15th Spanish Governor of New Mexico
- In office 1649–1653
- Preceded by: Luis de Guzmán y Figueroa
- Succeeded by: Juan de Samaniego y Xaca

Personal details
- Born: Fuenterabía in Guipúzcoa, Castille (in current Spain)

= Hernando de Ugarte y la Concha =

Hernando de Ugarte y la Concha was Governor of New Mexico from 1649 to 1653.

== Biography ==
Hernando de Ugarte y la Concha was born in Fuenterabía in Guipúzcoa, Castile, son of Juan de Ugarte and Juana de Anguicia.
After Martín de Zavala had opened up the Nuevo León region in 1626, Ugarte became Captain of the newly founded settlement of Monterrey.

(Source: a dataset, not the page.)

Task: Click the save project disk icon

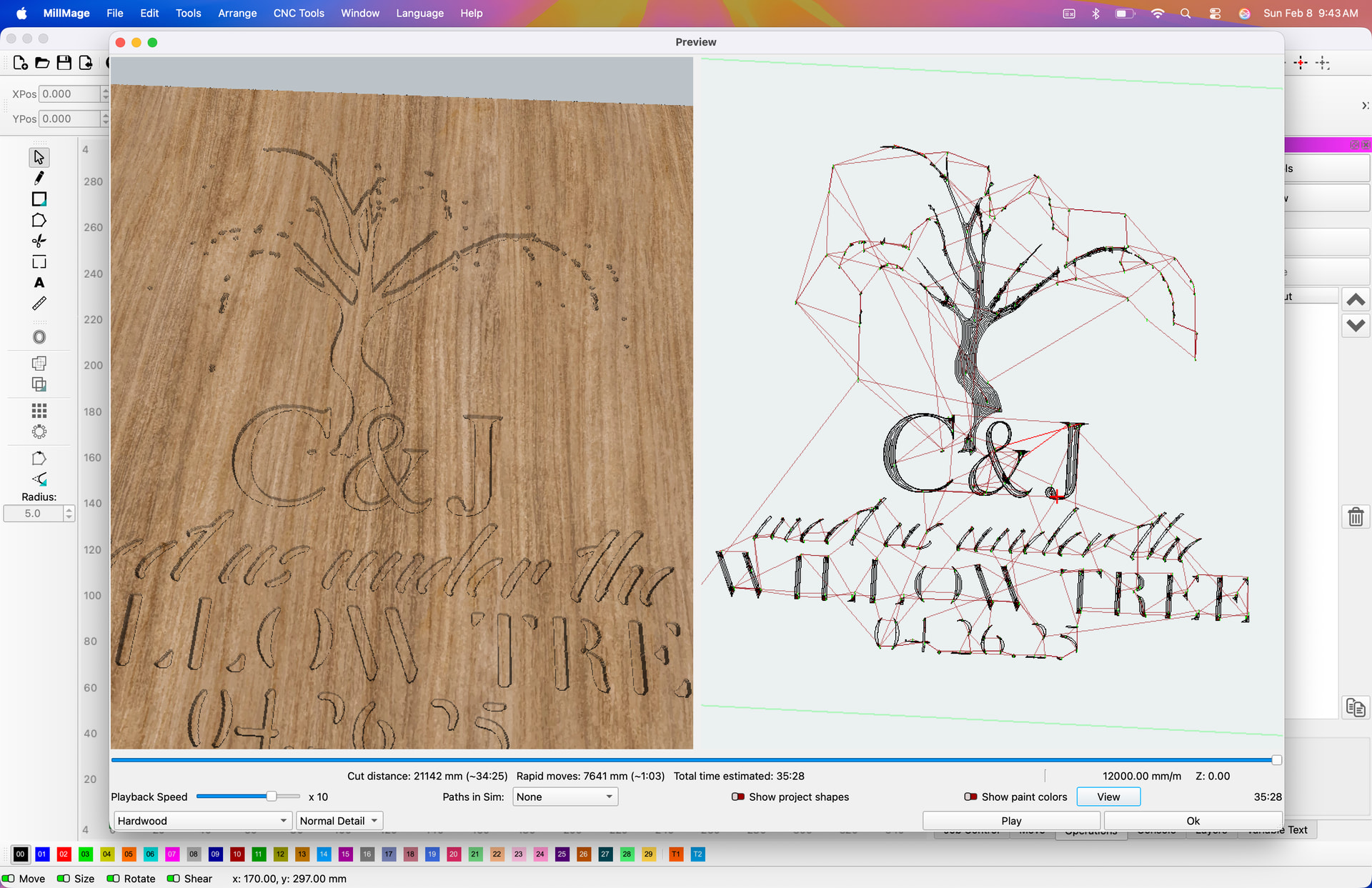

Ugarte was appointed Governor of New Mexico by Matías de Peralta, dean of the Audiencia of New Spain, holding office from 1649 to 1653.
In 1650, he dispatched an expedition from Santa Fe, led by Captain Diego del Castillo, to explore what is now north central Texas.
The expedition reached the territory of the Tejas Indians, and reported finding pearls on the Concho River.
The Diego de Guadalajara expedition was launched in 1654 to follow up on Castillo's findings.

In 1650, Ugarte put down an uprising among the Jemez Indians, allied with the Navajos and some of the Tigua villages, that was meant to include all the pueblos, although not all joined in.
Nine of the Jemez Indians were hanged as traitors, and others were sold as slaves.
Following Ugarte's governorship, the New Mexico Pueblo people became increasingly restless, resenting Spanish efforts to resettle them and convert them to Christianity,
and eventually revolted and broke free of Spain in 1680.